MSRP: $508 at galleryofguns.com

Ratings (out of five stars):

Appearance and Style * *
The Mod.2 Sub-Compact is particularly ugly in two-tone. The Grip Zone stamp is absolutely horrible. If you want to make it look even worse, you can hang a light on it.

Reliability * * * *
With only two malfunctions in the whole string using many different types of rounds, the gun is certainly reliable. I’d trust it with my life any day. But it wasn’t perfect.

Accuracy * * * * *
Good with most rounds, better with some rounds, exceptional with one particular round. If you have this gun, you owe it to yourself to get a box of Ruger ARX and see what it does for you. I was blown away.

Overall * * * *
A great sub-compact at a reasonable price. It’s a little wide and not light, but the Mod.2 Sub-Compact packs a lot of rounds in a small, accurate package.

53 Responses to Gun Review: Springfield Armory XD Mod.2 9mm Sub-Compact

  1. “Grip Zone”

    As if I didn’t know where to grip?

    Maybe they should etch on the slide “sliding zone,” or on the barrel “bullet zone,” or the magazine “magazine zone.”

  2. Pretty much the same experience I have had with the gun except I have had zero malfunctions. I purchased it to replace my Nano. I hated the trigger and wanted to standarize around either the Springfield or JMB ergonomics. I don’t care about the grip zone logo or other aesthetics; it is a plastic fantastic after all. I don’t carry it that often, usually when I play golf. My XD/m compact is my usual urban carry piece, otherwise I walk around with a 1911. It is a much better gun than a Glock 42 or 43.

········

Using the gun review above, decide whether each statement agrees with it: 1. The reviewer finds the two-tone version attractive. 2. The reviewer had no malfunctions while firing the pistol. 3. The listed MSRP is $508. Answer yes or no for each and quote the deciding words.

········

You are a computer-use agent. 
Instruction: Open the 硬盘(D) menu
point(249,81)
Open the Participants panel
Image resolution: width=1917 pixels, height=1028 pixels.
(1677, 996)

········

[EXERCISE SOLUTION]
1. No: "The Mod.2 Sub-Compact is particularly ugly in two-tone."
2. No: "With only two malfunctions in the whole string using many different types of rounds"
3. Yes: "MSRP: $508 at galleryofguns.com"